Republican lawmakers are promising to fight back if Obama qualifies U.S. support for Israel at the UN. Senator Lindsey Graham of South Carolina has warned of a “violent backlash by the Congress, bipartisan in nature,” if Obama lets a Security Council resolution defining the terms of a peace agreement go forward without first getting both sides to agree.
Purse Strings
“The last thing I want is to be put in a box where I have to take the UN on,” Graham told the Council on Foreign Relations in New York on March 23, reminding the audience that as chairman of the Senate appropriations subcommittee on foreign operations, he has the power to suspend America’s $654 million annual contribution to the world body.
UN diplomats and Obama’s former Mideast peace negotiators say the president has two realistic options.
First, the U.S. could back a French plan to draft a Security Council resolution that would set a binding timeframe in which to define the parameters of a two-state solution based on Israel’s 1967 borders, with Jerusalem as their shared capital, said two knowledgeable Security Council diplomats.
French Foreign Minister Laurent Fabius said on March 27 that in the “coming weeks” France will restart discussions on such a text, which ended in December due to U.S. objections.
Cornerstone Resolution
Robert Serry, the UN’s departing Mideast peace envoy, urged the Security Council last week to update its 1967 Resolution 242, which has been a cornerstone of almost 50 years of diplomatic efforts. It was adopted after Israel captured East Jerusalem, the West Bank, the Sinai Peninsula, the Golan Heights and Gaza from its Arab enemies in the Six-Day War that year. Israel returned the Sinai to Egypt after the two countries signed a peace treaty in 1979.
Daniel Kurtzer, a former U.S. ambassador to Israel and Egypt, said “a carefully crafted resolution on parameters” is the most realistic option for the U.S. to take, “provided that it is balanced and doesn’t go into so much detail as to prejudge negotiations.”

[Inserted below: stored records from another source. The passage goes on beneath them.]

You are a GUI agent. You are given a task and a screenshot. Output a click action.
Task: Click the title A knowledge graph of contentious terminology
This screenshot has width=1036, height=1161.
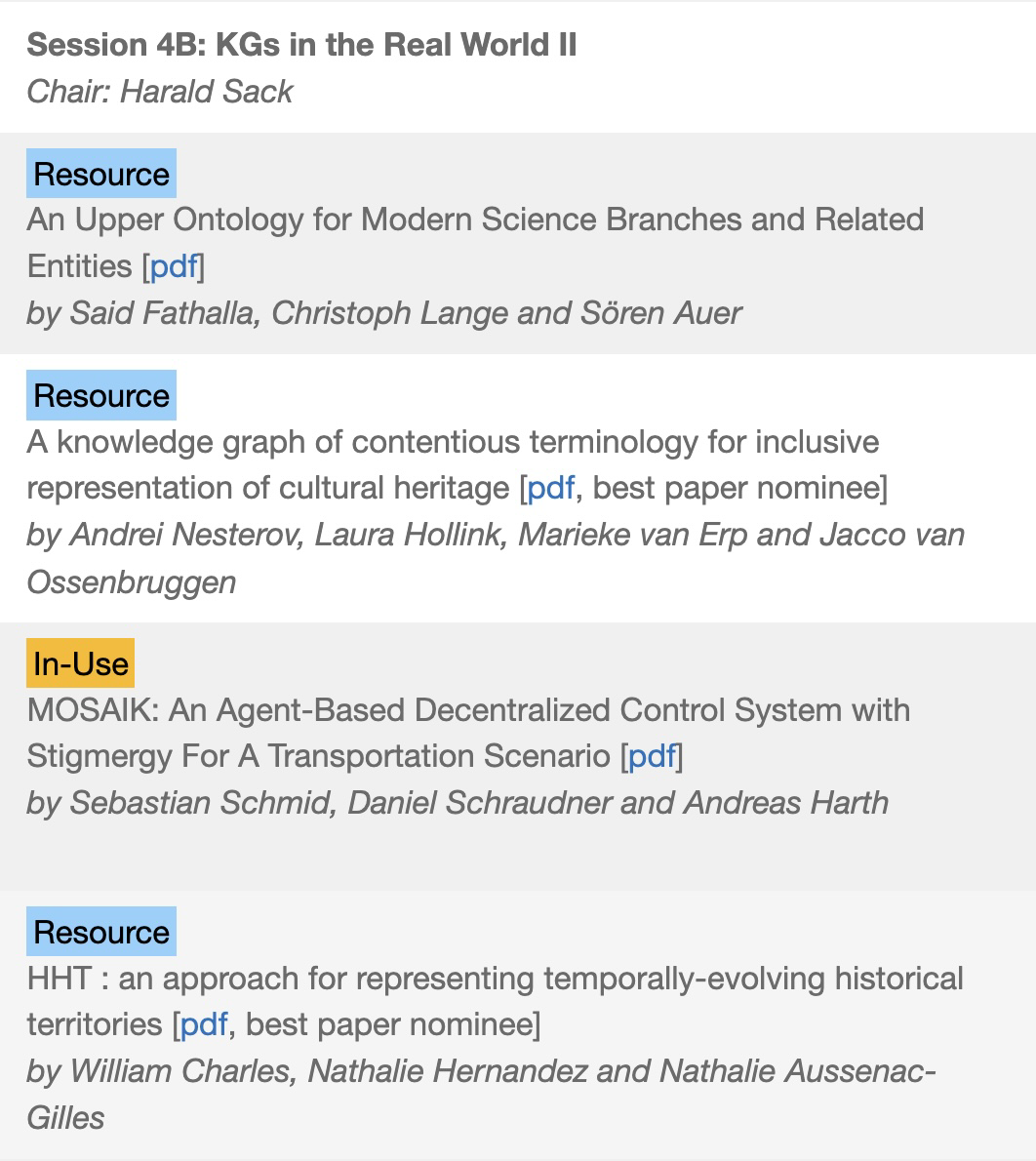[453, 465]
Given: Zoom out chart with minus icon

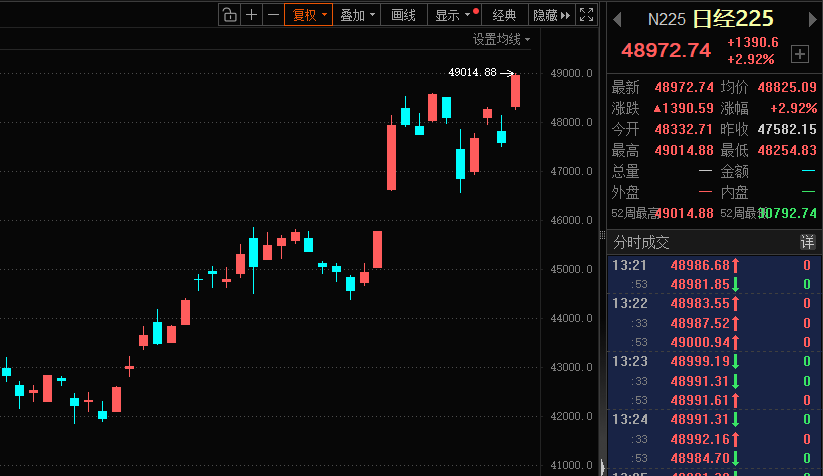Looking at the screenshot, I should point(272,15).
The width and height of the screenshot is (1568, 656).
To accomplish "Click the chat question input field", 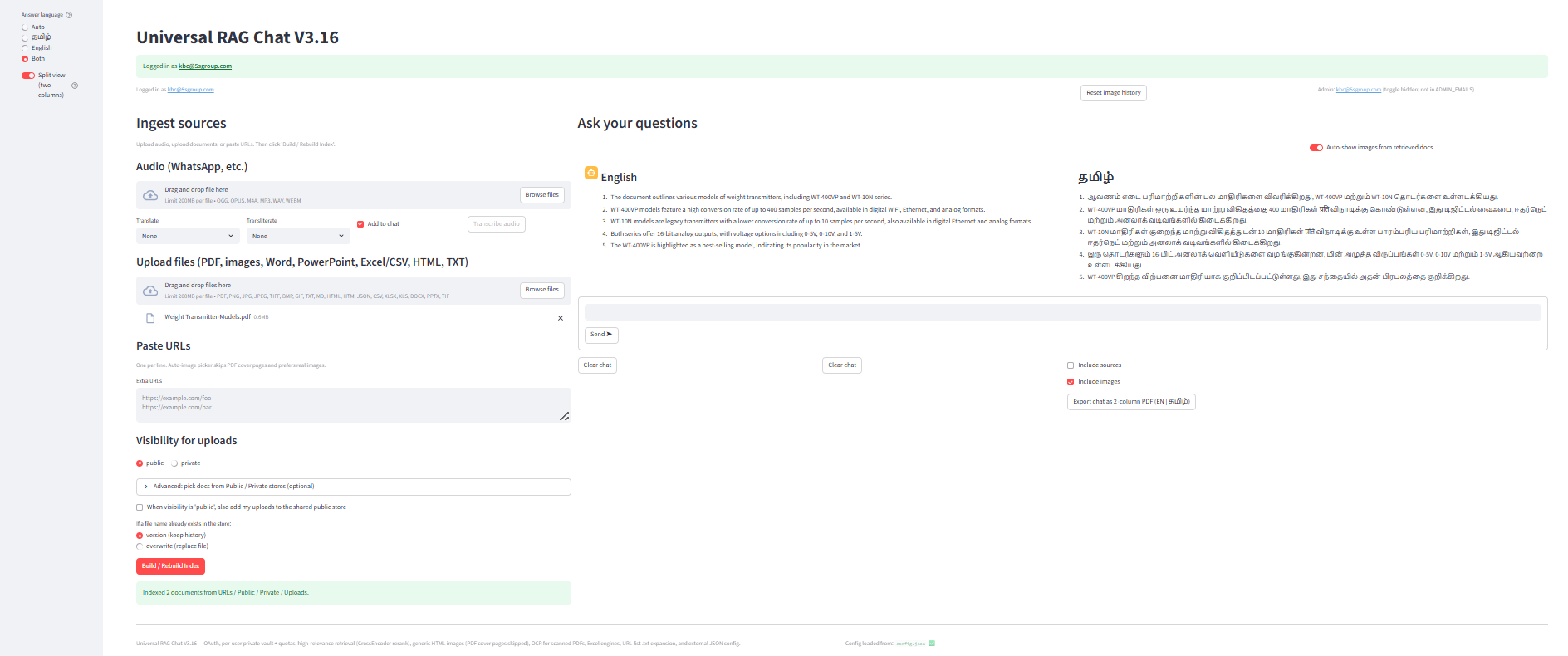I will pyautogui.click(x=1062, y=312).
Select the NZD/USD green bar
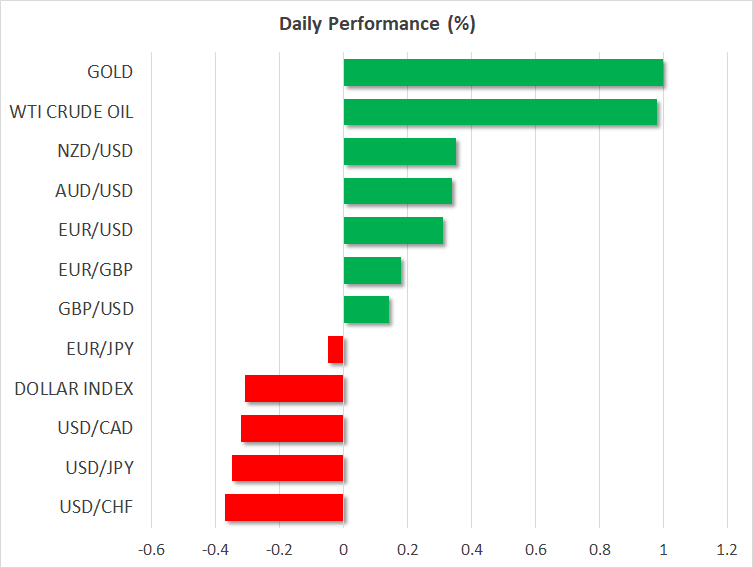The height and width of the screenshot is (568, 753). (x=399, y=152)
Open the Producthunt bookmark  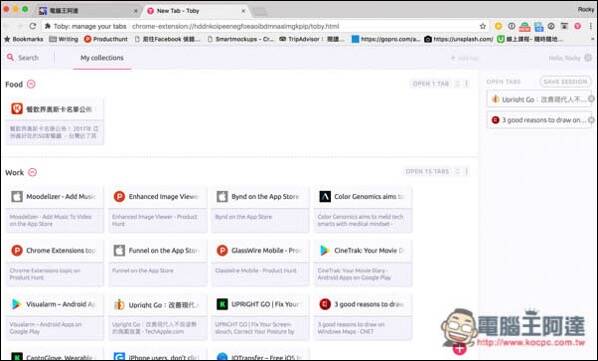(106, 39)
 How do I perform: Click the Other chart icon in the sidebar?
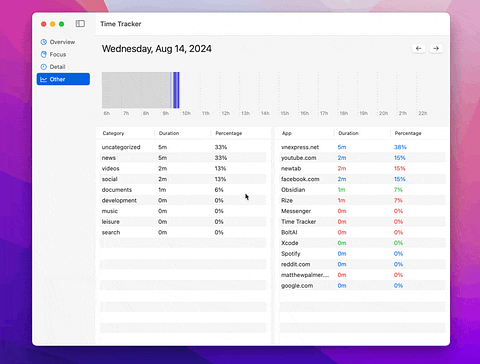point(44,79)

The biggest challenges will be whether to recognize Israel as a Jewish state, which the Palestinians and the French oppose, and what security arrangements should be included to ensure that a new Palestinian state couldn’t be a launching pad for attacks against Israel, said the two diplomats.
The second U.S. option is to introduce a new draft Security Council resolution that outlines no parameters. It would call on both parties to make progress toward resuming negotiations and condemn activities such as Israel’s settlement-building in East Jerusalem and the West Bank for obstructing the path to peace, said an Arab diplomat at the UN who also spoke on condition of anonymity.
Pressuring Israel
While such a resolution is unlikely to be adopted, a draft would pressure Israel and Netanyahu to at least freeze settlement construction, said three Security Council diplomats who asked not to be named commenting on sensitive matters.
Such actions also might help deter the Palestinians, at least for a time, from seeking full statehood recognition from the Security Council and membership in international treaties, or from pursuing its request that the International Criminal Court probe alleged Israeli war crimes, said the three diplomats.
‘Best Option’
Aaron David Miller, a vice president at the Wilson Center in Washington who served as a Middle East negotiator in Republican and Democratic administrations, said Obama first must determine his goals for the remainder of his term before exploring the U.S. options at the Security Council.
“The real question is, what is the best option for the administration to pursue in the next two months?” Miller said.
Adopting a UN resolution before any agreement is reached between the two parties would be useless unless the administration is ready to try to force Israel to accept a two-state solution by cutting U.S. aid to Israel, recognizing Palestine or pushing the Europeans to sanction Israel and reduce trade, Miller said.
“But I see no indication whatsoever that this administration is ready to do that,” he said.